**The problem:** From the very first line of the records through the line that contains "[copy] (72, 196)", repeat everything exactly except the pictures, and add nothing.

== == ==

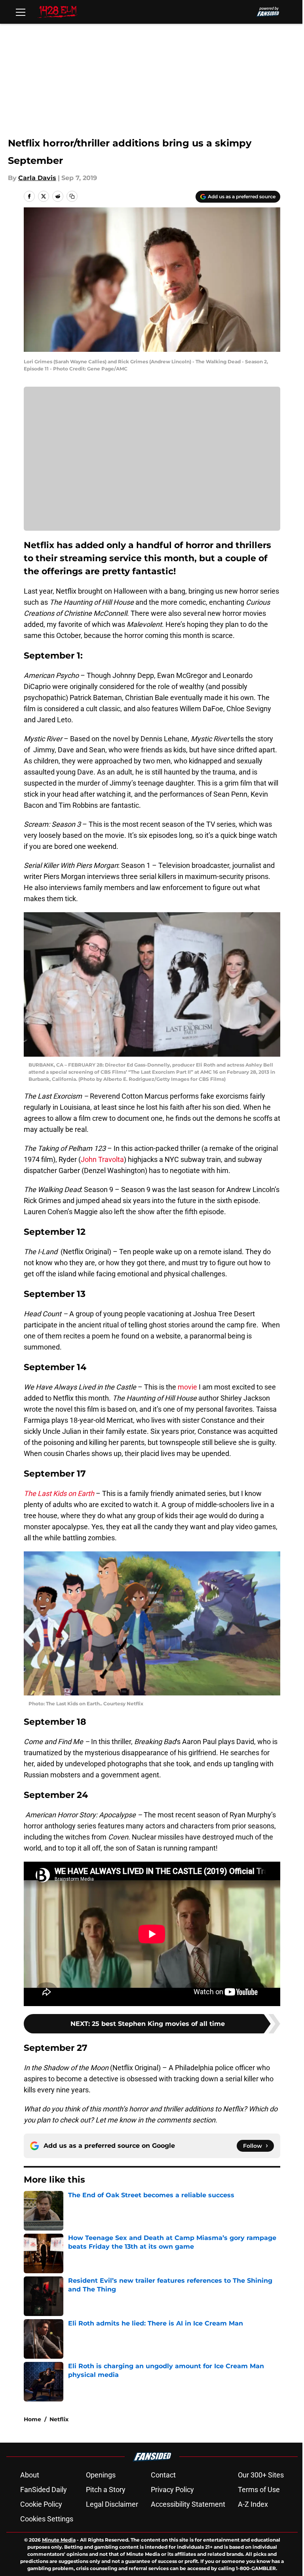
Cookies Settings (46, 2519)
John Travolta (102, 1159)
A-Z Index (253, 2504)
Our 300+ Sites (261, 2475)
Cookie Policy (41, 2504)
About (29, 2475)
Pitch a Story (105, 2489)
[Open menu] (20, 12)
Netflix (58, 2419)
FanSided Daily (43, 2489)
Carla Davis (37, 178)
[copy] (72, 196)
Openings (101, 2475)
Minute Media (59, 2540)
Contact (163, 2475)
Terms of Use (259, 2489)
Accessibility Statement (188, 2504)
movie (187, 1387)
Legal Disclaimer (112, 2504)
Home (32, 2419)
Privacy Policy (172, 2489)
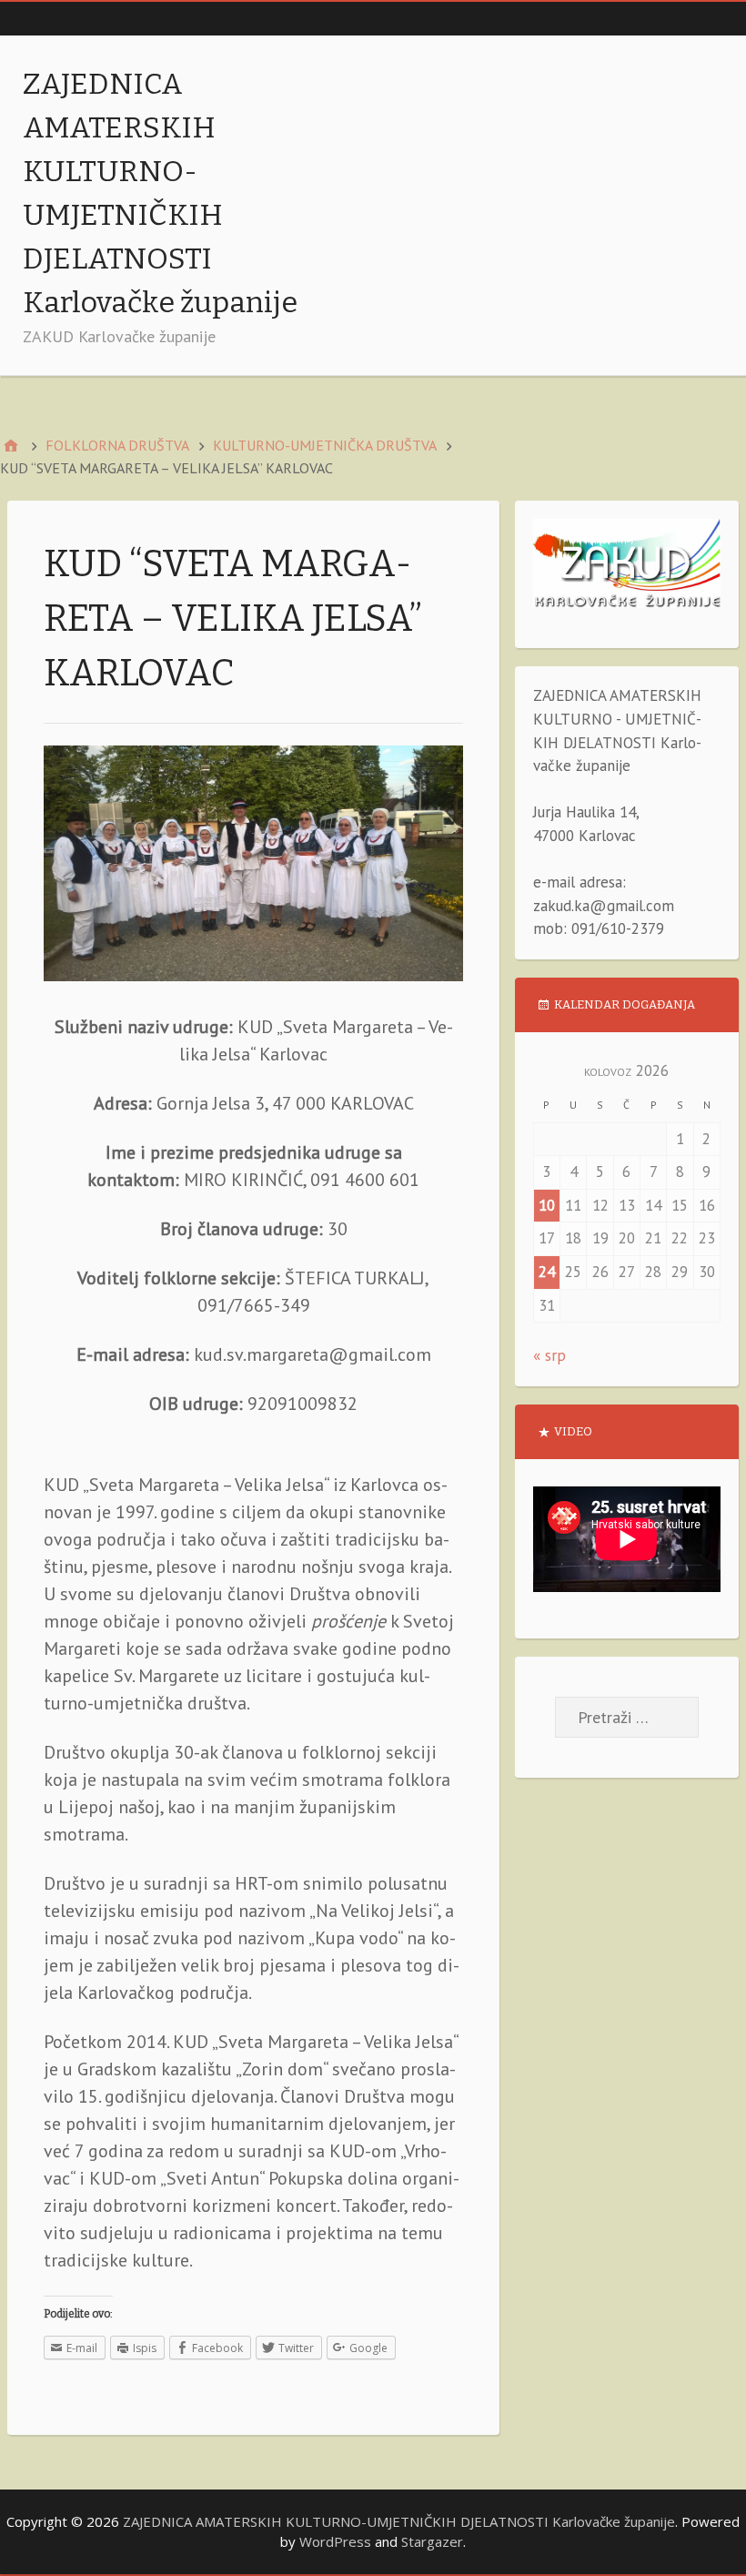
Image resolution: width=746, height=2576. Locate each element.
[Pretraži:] (627, 1717)
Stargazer (432, 2541)
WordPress (335, 2541)
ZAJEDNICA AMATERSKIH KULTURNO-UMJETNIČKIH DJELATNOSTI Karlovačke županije (399, 2521)
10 (547, 1205)
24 (547, 1272)
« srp (549, 1355)
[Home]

== == ==

**Answer to this problem:**
Cookies Settings (46, 2519)
John Travolta (102, 1159)
A-Z Index (253, 2504)
Our 300+ Sites (261, 2475)
Cookie Policy (41, 2504)
About (29, 2475)
Pitch a Story (105, 2489)
[Open menu] (20, 12)
Netflix (58, 2419)
FanSided Daily (43, 2489)
Carla Davis (37, 178)
[copy] (72, 196)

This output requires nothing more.